NEW HAVEN, Conn. — Oct. 12, 2015 — Trace contamination of organic compounds in Pennsylvania drinking water wells comes from hydraulic fracturing surface operations, rather than gas wells.
That’s the key finding of a Yale University-led study which analyzed 64 samples from drinking water wells of residential properties near the Marcellus Shale in northeastern Pennsylvania over a three-year period.
Chemical analyses conducted by the team showed that some of the groundwater samples contained low levels of organic compounds in areas close to natural gas wells. But there was no evidence that this contamination came from deep fracking shale horizons, underground storage tanks, well casing failures or surface waste containment ponds.

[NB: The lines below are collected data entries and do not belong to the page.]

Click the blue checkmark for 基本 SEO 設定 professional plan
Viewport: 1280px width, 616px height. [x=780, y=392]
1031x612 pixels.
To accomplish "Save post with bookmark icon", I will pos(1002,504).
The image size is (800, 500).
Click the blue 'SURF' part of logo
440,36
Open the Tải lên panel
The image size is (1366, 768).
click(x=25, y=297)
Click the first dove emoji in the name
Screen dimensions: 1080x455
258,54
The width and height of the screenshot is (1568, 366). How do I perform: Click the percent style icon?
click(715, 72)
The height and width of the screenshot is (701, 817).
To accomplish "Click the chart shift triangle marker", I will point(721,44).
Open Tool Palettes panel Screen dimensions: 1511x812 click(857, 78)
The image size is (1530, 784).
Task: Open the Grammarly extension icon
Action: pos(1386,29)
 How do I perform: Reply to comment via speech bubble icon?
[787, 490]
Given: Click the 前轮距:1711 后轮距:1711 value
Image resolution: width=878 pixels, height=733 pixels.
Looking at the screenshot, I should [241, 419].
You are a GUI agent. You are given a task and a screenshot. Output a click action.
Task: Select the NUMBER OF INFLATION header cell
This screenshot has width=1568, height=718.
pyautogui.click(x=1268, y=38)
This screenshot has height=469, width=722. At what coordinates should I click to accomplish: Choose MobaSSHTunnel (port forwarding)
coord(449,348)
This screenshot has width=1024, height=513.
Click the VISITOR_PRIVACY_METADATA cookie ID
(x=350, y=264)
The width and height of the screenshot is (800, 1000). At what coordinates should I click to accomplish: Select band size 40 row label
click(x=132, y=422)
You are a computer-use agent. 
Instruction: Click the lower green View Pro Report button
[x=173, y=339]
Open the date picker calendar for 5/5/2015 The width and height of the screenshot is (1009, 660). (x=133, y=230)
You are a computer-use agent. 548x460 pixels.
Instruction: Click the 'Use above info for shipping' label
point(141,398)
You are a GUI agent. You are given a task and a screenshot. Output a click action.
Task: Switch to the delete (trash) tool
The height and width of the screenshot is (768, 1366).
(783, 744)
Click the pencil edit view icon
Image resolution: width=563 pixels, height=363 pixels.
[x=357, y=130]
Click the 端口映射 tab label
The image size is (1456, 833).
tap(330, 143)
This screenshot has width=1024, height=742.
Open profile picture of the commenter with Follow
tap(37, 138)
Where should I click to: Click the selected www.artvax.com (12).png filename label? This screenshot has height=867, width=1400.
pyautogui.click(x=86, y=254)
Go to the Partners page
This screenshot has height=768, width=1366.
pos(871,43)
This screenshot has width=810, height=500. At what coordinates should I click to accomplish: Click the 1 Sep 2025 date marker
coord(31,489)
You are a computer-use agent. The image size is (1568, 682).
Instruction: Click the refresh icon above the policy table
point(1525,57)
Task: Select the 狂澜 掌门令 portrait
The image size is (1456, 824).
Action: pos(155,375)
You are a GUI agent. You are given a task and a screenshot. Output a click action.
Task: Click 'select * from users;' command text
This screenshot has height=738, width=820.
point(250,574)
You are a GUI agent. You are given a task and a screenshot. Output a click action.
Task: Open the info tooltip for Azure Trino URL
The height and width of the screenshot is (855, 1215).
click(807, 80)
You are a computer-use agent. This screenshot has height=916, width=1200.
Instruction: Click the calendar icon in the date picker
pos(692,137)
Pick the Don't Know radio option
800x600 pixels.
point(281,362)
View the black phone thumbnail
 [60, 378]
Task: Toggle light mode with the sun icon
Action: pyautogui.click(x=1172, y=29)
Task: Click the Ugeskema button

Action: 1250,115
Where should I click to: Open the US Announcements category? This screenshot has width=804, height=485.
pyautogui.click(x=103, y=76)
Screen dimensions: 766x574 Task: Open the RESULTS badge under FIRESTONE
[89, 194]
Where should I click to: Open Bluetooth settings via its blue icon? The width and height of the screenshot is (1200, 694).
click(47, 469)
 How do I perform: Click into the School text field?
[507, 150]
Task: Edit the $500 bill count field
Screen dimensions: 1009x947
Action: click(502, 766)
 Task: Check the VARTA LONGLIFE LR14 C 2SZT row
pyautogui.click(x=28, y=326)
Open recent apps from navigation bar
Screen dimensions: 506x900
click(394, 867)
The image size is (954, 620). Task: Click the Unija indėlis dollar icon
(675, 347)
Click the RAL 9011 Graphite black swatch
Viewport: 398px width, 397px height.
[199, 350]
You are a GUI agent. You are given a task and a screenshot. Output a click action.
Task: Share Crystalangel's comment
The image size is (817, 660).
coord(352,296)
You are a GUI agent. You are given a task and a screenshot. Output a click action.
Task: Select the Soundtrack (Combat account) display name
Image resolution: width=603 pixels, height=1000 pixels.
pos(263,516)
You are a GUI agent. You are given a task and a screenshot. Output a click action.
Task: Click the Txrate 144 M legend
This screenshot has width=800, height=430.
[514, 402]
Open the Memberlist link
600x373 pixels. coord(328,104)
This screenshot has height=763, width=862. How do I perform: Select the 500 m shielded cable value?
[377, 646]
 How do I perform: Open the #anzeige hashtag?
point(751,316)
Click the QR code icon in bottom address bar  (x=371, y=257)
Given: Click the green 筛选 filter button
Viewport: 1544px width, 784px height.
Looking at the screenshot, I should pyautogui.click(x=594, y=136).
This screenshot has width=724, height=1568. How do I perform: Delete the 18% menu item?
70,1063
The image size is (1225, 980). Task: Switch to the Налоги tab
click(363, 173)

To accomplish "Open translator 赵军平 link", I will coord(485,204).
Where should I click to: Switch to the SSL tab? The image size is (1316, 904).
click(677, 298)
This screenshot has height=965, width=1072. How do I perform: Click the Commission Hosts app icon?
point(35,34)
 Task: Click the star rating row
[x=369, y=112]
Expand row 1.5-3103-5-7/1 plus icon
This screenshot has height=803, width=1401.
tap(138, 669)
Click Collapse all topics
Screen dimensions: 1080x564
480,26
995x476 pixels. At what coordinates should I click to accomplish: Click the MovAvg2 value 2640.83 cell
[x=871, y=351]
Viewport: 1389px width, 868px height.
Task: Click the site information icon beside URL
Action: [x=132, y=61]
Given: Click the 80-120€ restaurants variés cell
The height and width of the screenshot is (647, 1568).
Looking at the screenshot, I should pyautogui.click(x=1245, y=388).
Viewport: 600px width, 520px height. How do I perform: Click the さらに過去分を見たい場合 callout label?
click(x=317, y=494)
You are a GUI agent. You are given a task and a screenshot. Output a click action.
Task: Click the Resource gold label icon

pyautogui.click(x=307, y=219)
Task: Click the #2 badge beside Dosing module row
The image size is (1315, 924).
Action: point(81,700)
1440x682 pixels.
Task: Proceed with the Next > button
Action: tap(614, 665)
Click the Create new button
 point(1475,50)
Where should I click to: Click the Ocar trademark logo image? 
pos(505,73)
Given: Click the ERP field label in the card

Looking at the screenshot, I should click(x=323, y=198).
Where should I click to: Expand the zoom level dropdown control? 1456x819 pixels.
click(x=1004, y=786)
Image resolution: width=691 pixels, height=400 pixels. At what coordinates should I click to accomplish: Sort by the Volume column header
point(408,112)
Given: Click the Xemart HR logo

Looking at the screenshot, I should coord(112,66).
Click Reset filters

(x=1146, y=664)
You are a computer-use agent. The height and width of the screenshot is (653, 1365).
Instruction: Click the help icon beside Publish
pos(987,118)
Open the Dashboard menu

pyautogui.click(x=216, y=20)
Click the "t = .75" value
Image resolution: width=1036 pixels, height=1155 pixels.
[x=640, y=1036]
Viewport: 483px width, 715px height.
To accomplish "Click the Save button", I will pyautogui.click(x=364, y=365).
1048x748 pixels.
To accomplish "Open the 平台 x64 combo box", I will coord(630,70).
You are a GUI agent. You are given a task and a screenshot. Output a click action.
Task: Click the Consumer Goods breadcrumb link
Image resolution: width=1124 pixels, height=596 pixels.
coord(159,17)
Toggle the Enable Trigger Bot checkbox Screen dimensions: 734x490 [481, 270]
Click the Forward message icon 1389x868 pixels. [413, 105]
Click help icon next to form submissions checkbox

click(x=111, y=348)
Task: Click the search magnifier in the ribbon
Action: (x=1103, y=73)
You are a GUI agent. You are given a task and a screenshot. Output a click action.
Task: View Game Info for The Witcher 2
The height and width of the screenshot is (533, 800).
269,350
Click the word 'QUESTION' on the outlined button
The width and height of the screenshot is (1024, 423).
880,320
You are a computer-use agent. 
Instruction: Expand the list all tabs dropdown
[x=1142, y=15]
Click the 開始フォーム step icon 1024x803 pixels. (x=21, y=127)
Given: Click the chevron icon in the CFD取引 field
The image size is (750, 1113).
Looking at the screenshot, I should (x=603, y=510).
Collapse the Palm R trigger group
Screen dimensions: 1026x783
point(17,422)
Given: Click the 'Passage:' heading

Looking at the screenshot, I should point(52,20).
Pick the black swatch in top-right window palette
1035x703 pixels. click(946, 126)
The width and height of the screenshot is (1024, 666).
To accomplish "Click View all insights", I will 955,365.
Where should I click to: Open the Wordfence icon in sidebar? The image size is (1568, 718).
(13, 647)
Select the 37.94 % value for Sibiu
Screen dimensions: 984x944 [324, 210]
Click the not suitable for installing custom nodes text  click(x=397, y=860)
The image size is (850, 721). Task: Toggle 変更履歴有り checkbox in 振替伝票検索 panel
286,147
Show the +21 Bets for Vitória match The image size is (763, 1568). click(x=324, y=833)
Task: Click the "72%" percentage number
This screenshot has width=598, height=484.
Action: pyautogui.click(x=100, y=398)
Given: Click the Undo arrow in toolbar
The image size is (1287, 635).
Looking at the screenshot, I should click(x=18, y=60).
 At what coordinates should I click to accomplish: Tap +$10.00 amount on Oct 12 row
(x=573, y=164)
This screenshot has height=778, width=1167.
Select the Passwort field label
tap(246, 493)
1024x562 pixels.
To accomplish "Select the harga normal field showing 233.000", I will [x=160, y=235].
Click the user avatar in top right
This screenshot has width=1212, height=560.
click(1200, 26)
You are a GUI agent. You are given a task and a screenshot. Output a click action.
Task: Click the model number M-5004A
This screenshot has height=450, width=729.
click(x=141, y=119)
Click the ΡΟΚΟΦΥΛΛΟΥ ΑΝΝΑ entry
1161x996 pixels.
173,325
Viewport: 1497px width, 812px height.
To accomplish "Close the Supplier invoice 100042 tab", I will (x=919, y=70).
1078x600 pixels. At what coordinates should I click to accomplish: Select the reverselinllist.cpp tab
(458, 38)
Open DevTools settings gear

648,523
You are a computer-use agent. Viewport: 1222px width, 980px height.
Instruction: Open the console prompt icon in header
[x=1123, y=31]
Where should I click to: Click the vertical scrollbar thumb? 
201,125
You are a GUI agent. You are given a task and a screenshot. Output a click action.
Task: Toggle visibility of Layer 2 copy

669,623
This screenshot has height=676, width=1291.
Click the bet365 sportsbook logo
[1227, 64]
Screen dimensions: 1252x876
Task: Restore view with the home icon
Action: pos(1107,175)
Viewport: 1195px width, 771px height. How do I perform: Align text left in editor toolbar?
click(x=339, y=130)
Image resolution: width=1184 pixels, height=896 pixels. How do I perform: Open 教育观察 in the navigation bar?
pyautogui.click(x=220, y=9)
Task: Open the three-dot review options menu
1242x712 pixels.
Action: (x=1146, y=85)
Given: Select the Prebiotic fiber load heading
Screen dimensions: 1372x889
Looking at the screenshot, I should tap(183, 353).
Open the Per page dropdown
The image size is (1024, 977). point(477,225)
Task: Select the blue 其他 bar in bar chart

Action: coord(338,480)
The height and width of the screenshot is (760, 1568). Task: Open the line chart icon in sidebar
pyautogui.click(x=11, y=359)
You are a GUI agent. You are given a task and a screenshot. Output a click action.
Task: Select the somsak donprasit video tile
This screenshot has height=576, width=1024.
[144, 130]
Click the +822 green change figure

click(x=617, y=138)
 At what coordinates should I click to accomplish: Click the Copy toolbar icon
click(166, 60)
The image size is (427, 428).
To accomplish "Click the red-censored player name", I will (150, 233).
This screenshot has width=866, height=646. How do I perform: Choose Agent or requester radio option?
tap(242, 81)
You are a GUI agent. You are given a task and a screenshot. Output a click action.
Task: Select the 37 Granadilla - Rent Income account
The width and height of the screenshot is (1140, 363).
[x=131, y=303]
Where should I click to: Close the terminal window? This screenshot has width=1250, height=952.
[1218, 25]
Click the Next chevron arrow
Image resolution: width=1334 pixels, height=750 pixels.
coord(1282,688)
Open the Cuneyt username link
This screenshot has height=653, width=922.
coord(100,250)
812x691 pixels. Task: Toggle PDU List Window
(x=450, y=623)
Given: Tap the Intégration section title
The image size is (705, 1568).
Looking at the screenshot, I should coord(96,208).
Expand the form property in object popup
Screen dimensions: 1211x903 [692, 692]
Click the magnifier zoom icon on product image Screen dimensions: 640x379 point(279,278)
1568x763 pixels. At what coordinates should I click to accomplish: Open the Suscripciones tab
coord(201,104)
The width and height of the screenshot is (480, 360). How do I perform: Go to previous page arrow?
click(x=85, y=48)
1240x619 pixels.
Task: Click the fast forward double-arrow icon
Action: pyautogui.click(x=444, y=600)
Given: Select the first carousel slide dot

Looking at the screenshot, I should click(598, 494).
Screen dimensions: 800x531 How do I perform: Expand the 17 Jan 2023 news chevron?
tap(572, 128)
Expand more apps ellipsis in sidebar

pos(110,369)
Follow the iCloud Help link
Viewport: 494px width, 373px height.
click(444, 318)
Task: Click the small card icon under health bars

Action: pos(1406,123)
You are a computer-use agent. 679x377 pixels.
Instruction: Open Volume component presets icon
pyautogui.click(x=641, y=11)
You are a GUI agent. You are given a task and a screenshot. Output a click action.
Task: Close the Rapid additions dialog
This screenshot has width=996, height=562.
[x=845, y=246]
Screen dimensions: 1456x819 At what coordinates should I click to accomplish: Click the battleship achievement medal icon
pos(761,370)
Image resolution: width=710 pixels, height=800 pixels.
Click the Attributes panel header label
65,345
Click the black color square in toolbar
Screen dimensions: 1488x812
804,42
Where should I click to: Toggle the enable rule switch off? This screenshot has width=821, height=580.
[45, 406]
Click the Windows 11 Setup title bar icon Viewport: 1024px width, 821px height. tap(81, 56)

In fact, the analyses indicated that the compounds most likely entered the groundwater supply from gas extraction operations above the ground surface, for example as a result of surface spills of chemical additives, Yale reported.
Publishing their findings in the journal Proceedings of the National Academy of Sciences, the researchers said the results are encouraging because drinking water sources affected by disclosed surface spills could be targeted for treatment and monitoring to protect public health.
However, the study results should not be used to draw conclusions about the effects of hydraulic fracturing in other regions, said Desiree L. Plata, assistant professor of chemical and environmental engineering at Yale.
“Subsurface geology is wildly different across the United States,” she noted in the release. “While there are shale deposits across the country, the geology above those shale deposits is highly variable, so in some places you might have much different communication between the deep formation fluids and the shallow groundwater.”